> _Aim of the task_: Return, with both end lines included, exactly what the data below holds from the line with "Disable the Avg. paid traffic checkbox" through the line with "Task: Click the", though not the pictures.
━━━━━ Information ━━━━━
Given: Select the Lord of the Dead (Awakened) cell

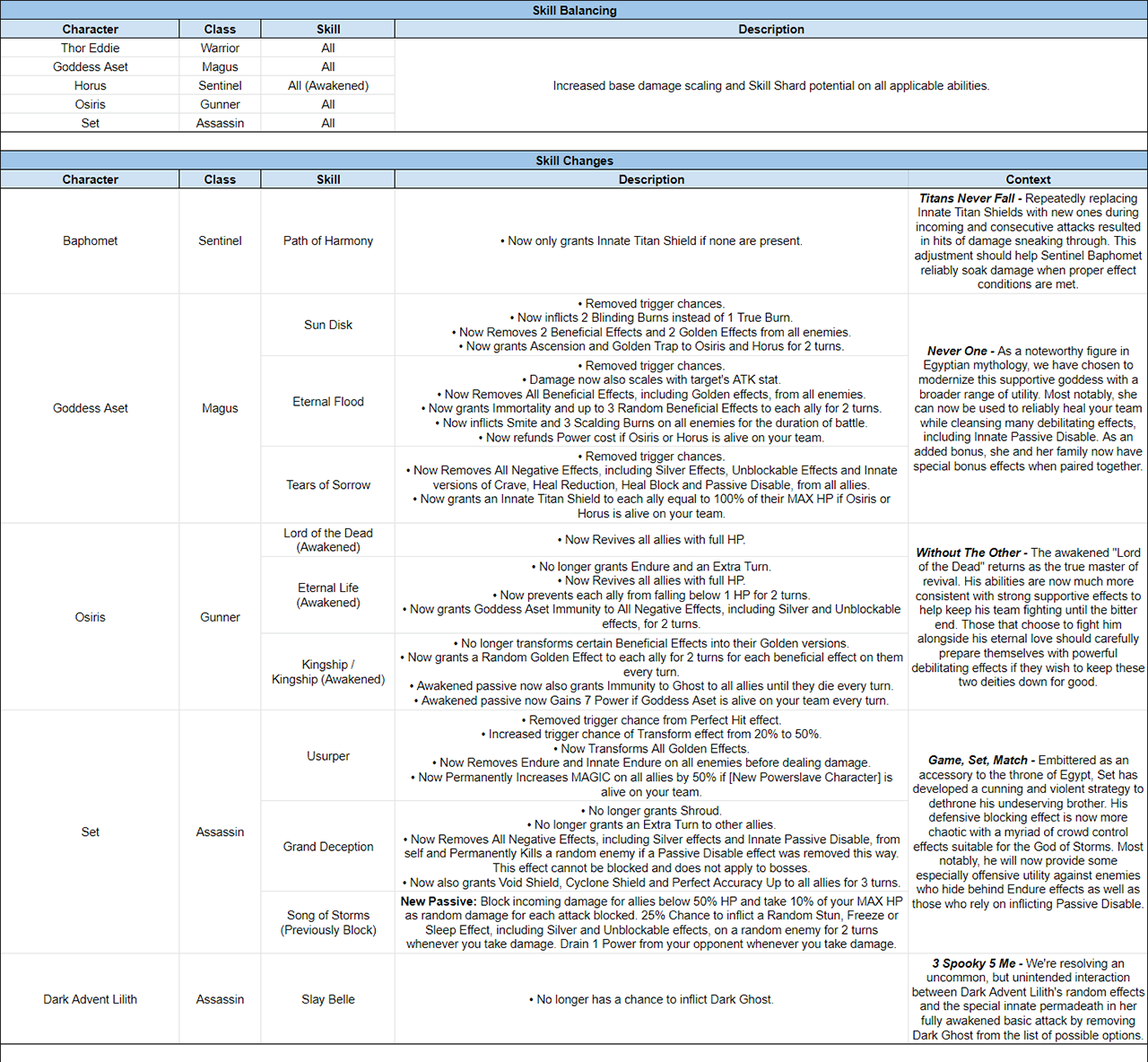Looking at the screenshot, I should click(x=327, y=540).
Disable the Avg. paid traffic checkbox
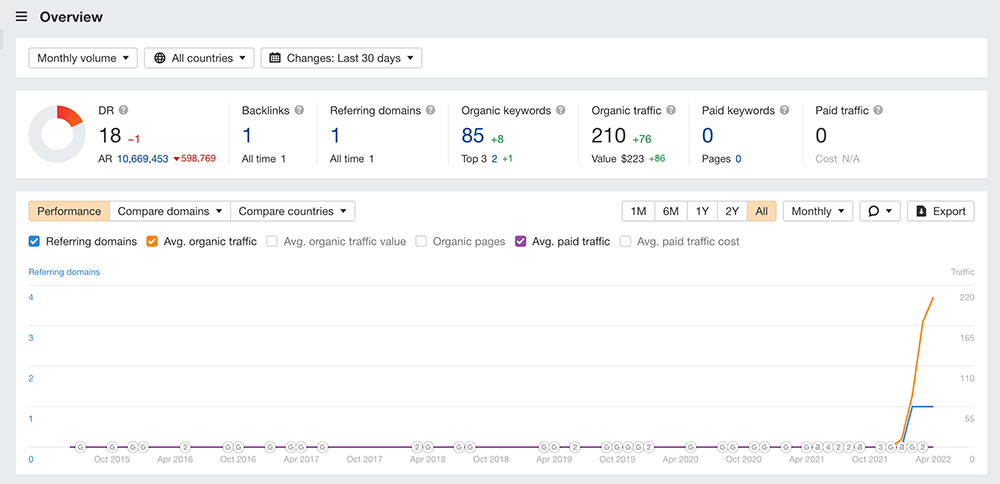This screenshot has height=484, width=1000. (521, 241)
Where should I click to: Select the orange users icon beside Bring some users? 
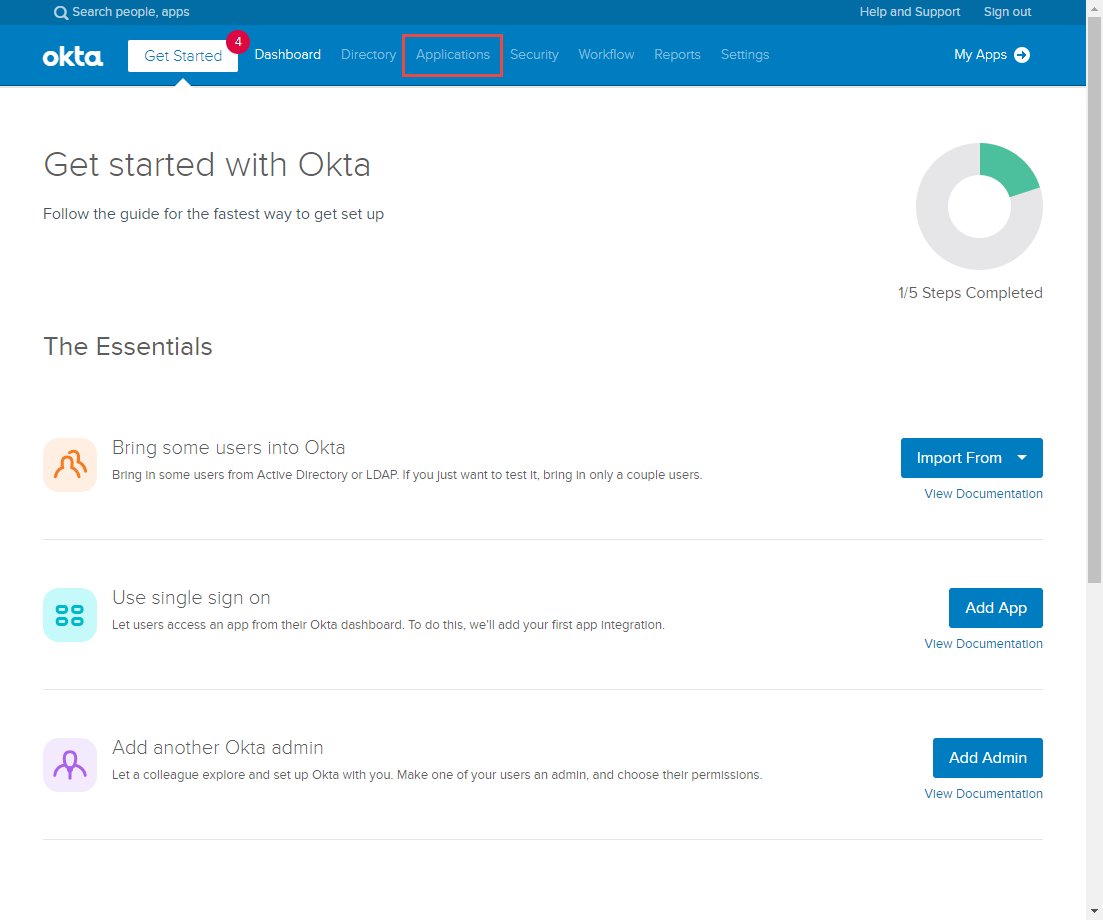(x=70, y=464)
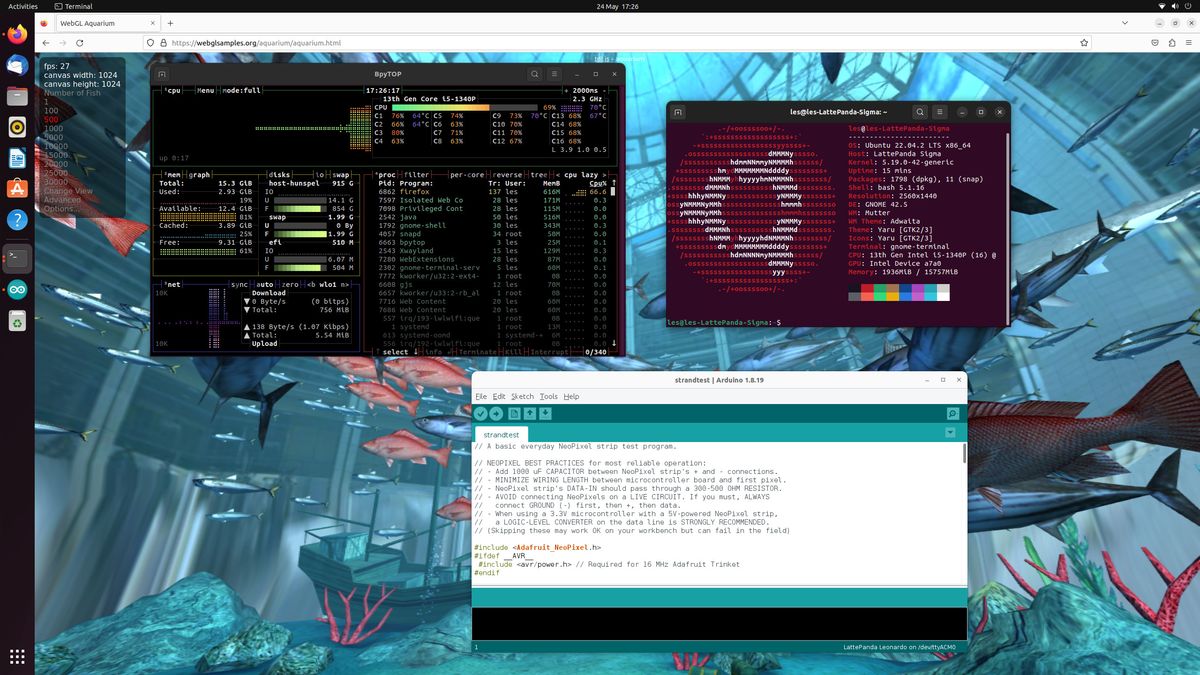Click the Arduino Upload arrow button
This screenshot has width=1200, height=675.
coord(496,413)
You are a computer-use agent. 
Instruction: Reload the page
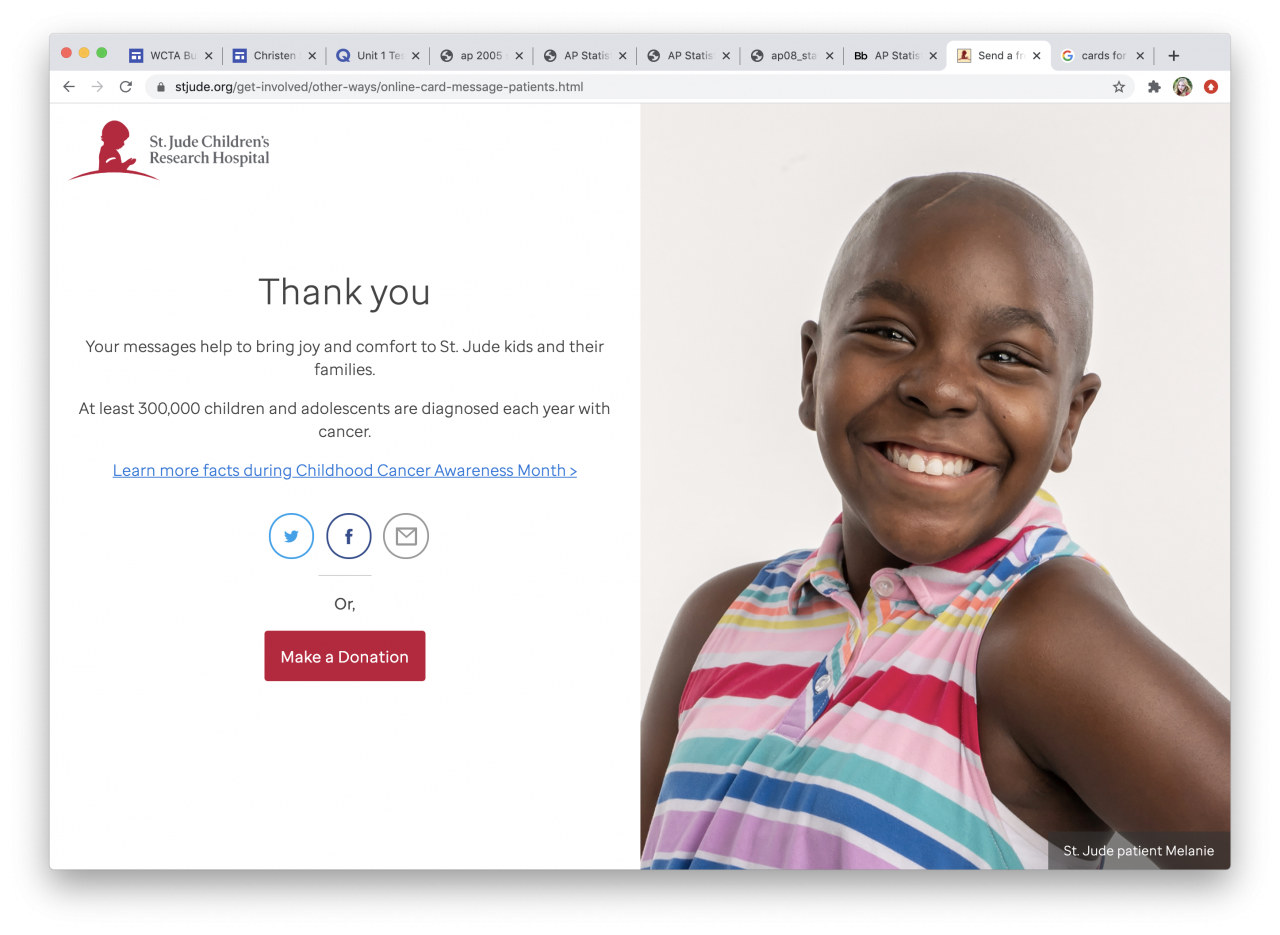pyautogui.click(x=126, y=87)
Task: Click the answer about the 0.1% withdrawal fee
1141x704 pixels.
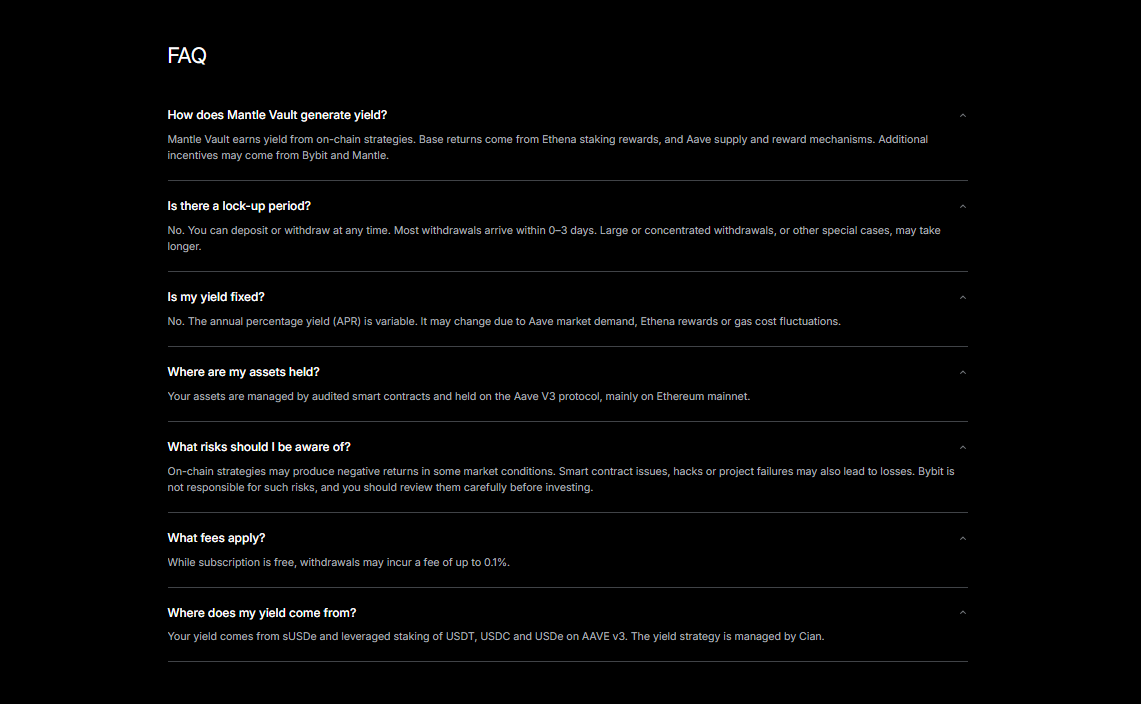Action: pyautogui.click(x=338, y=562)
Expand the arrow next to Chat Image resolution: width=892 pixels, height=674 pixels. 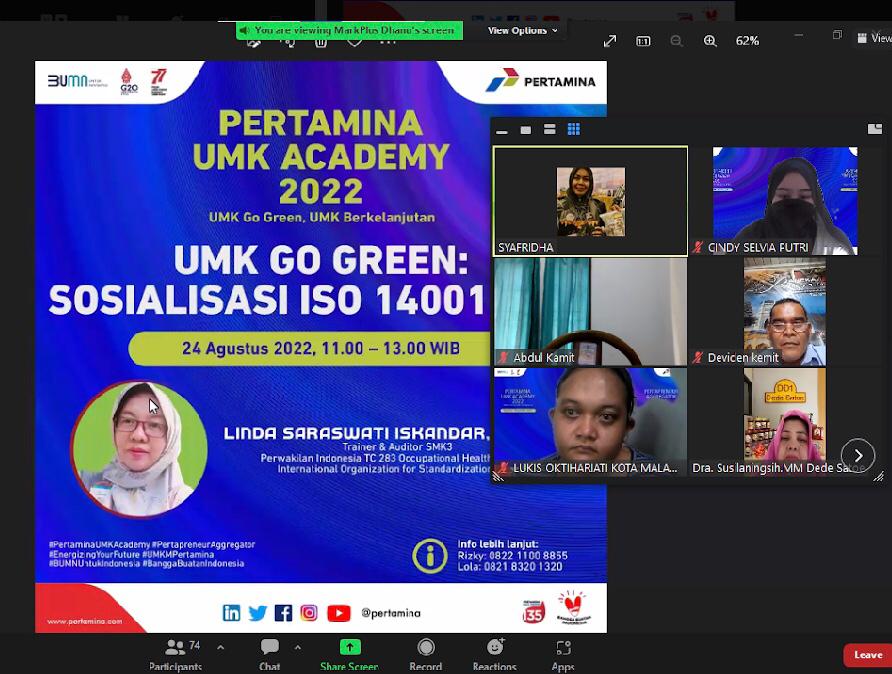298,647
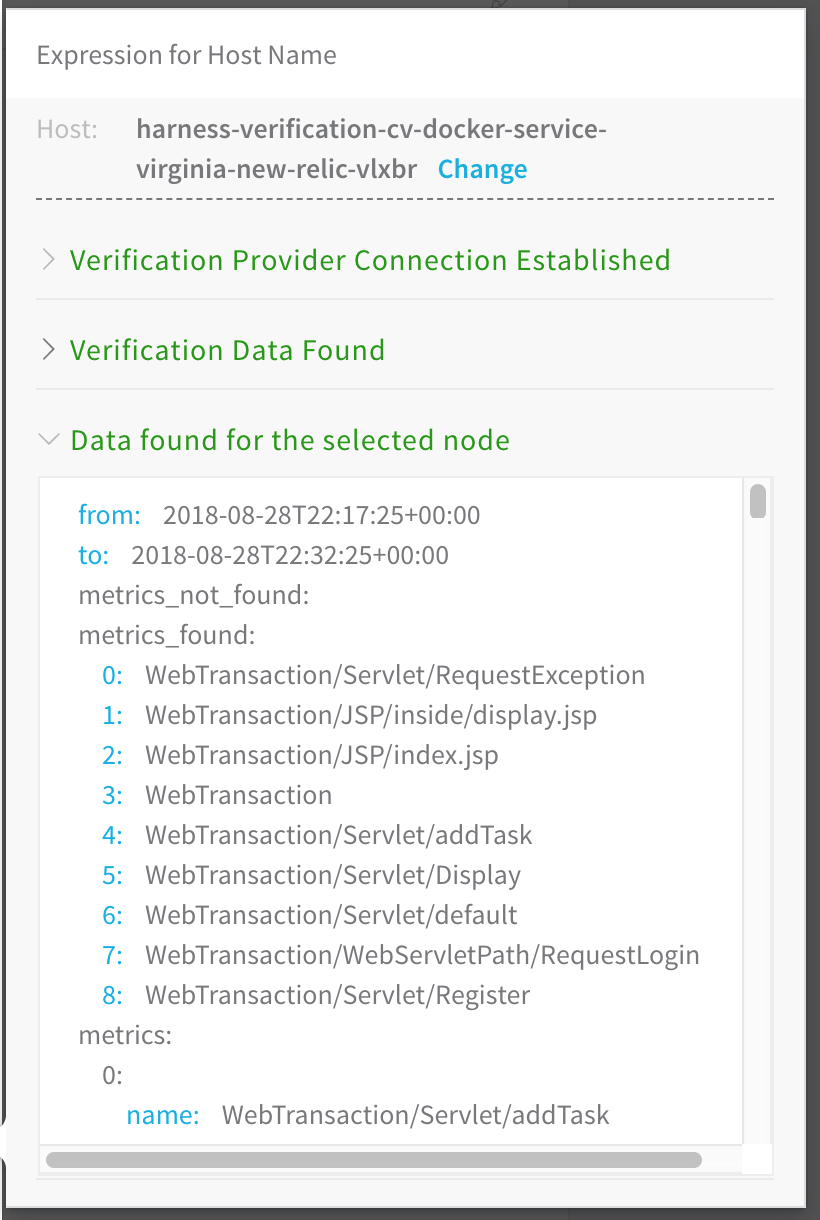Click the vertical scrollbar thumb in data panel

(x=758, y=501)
━━━━━
> _Output below_:
Disable the Avg. paid traffic checkbox
This screenshot has height=484, width=1000. (521, 241)
Where should I click to: Select the orange users icon beside Bring some users? 
(x=70, y=464)
Click the Arduino Upload arrow button
This screenshot has width=1200, height=675.
coord(496,413)
You are a computer-use agent. 
Instruction: Reload the page
pyautogui.click(x=126, y=87)
Task: Click the answer about the 0.1% withdrawal fee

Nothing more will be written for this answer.